───── SOURCE DOCUMENT

Onur's suggestion or something like it sounds like it could work. Suppose
we add some metadata in Zookeeper for consumers which support the embedded
KafkaConsumer. Until all members in the group have declared support, the
consumer will continue use Zk for their partition assignments. But once all
members support the embedded consumer, then they will switch to receiving
their assignments from the embedded KafkaConsumer. So basically upgrading
to the new consumer first requires that you upgrade the old consumer to use
the new consumer's group assignment protocol. Once you've done that, then
upgrading to the new consumer becomes straightforward. Does that work? Then
maybe you don't need to propagate any extra information over the rebalance
protocol.

-Jason

On Wed, Nov 23, 2016 at 12:35 AM, Onur Karaman <onurkaraman.apa...@gmail.com
> wrote:

> Some coworkers may have had issues seeing my earlier post so reposting
> under a different email:
>
> So my earlier stated suboptimal migration plans and Joel's idea all suffer
> from either downtime or dual partition ownership and consumption.
>
> But I think there's a bigger problem: they assume users are willing to do
> the full migration immediately. I'm not convinced that this is realistic.

──────────
───── RECORD LIST

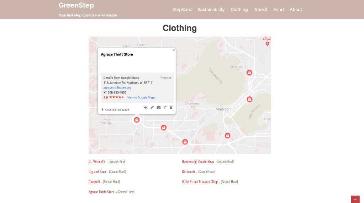Click the map marker near Maple Bluff
The width and height of the screenshot is (364, 203).
pyautogui.click(x=249, y=73)
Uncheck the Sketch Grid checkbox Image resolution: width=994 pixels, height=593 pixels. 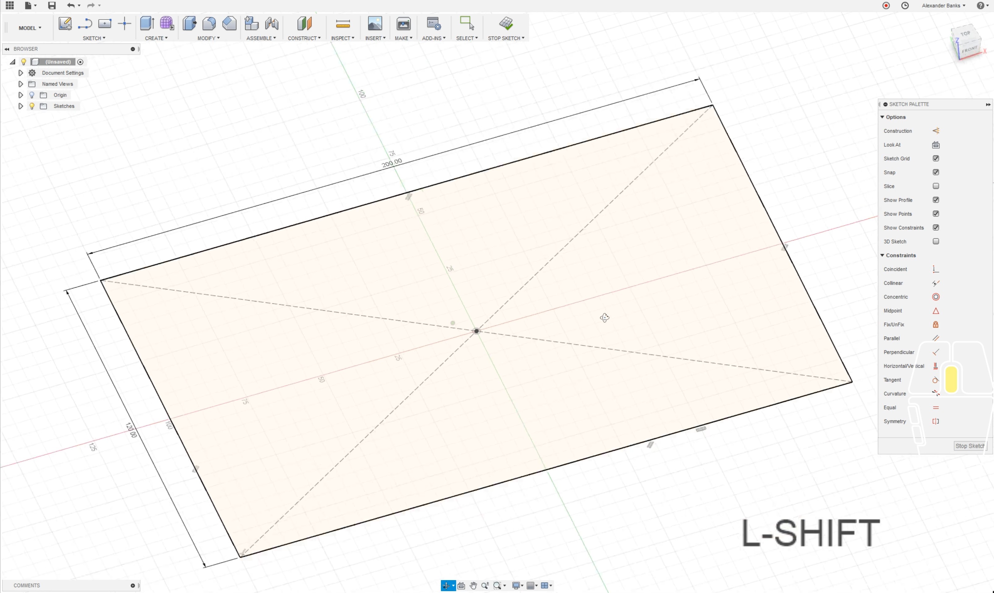(x=936, y=159)
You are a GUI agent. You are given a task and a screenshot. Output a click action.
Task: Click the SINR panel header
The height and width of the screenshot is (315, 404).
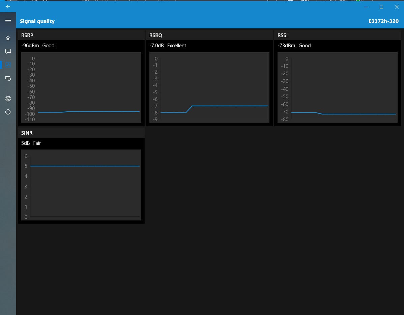coord(81,133)
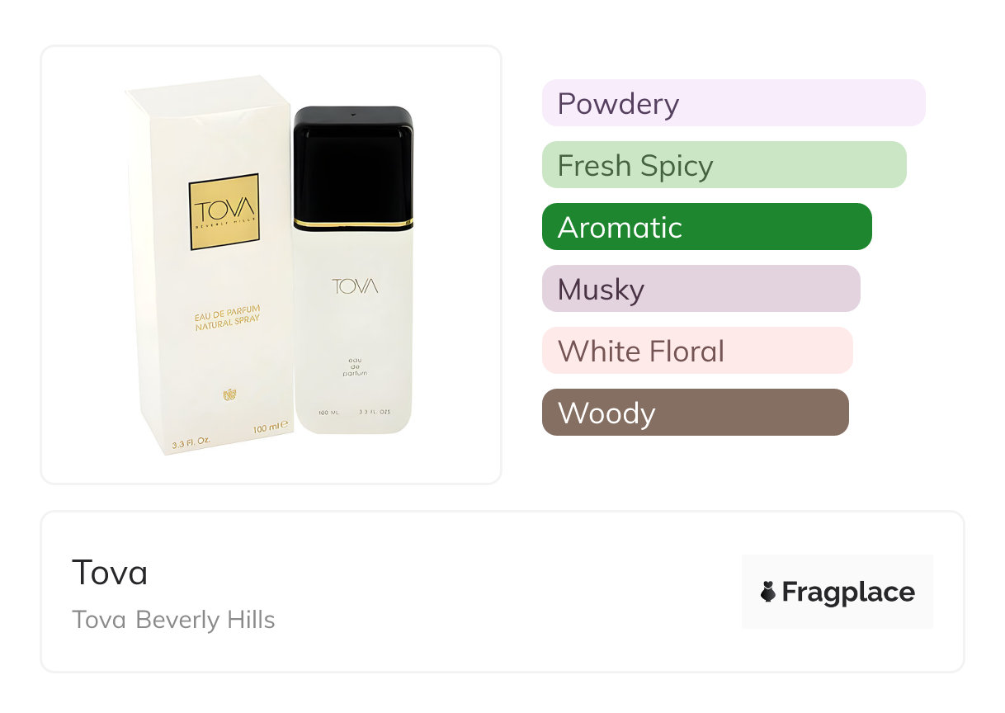Image resolution: width=1005 pixels, height=713 pixels.
Task: Click the black cap of the bottle
Action: pos(353,162)
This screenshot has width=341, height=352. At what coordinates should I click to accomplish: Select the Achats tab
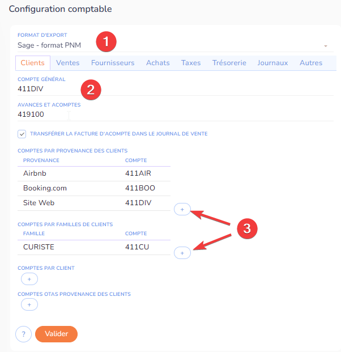tap(158, 63)
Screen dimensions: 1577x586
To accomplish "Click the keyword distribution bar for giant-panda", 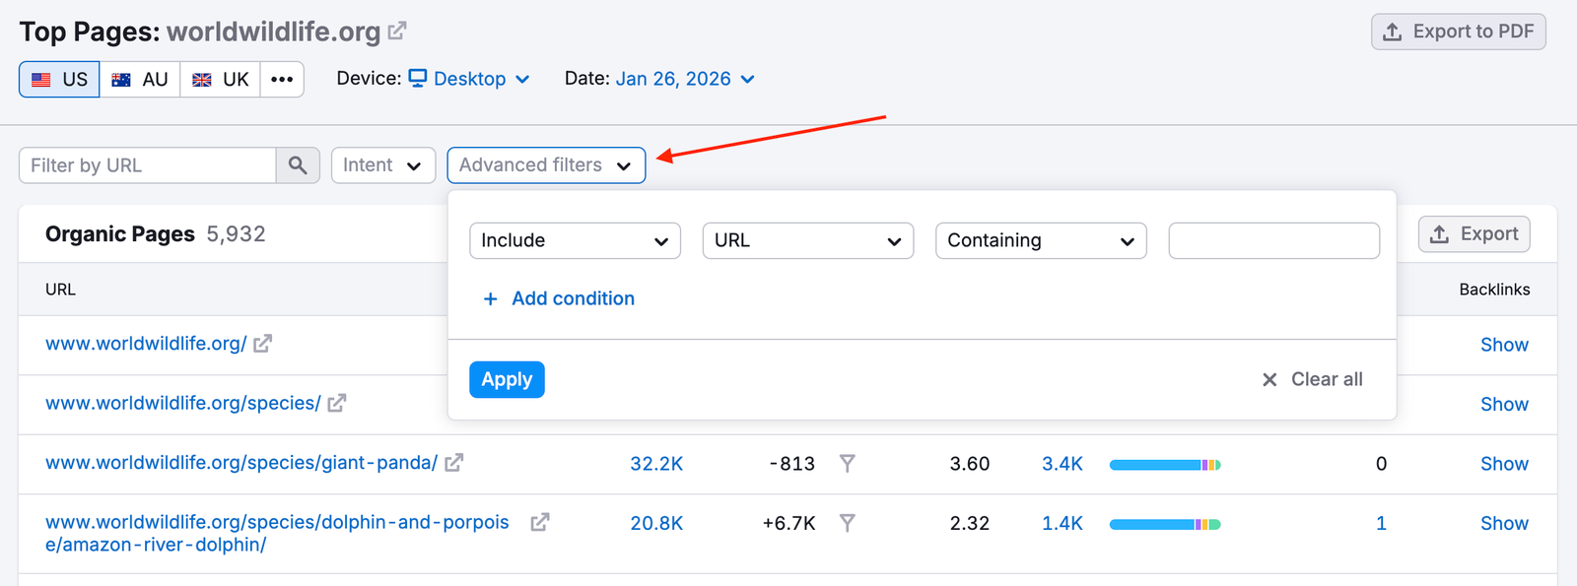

──────────

### [WRITTEN EXERCISE]
In the Kafka consumer migration thread, why does a consumer under Jason's proposal keep getting its partition assignments from Zk, and when does that change?

### [REPLY]
The consumer keeps using Zk until every member of the group has declared, through metadata added in Zookeeper, that it supports the embedded KafkaConsumer. Once all members support it, they switch to receiving their assignments from the embedded KafkaConsumer.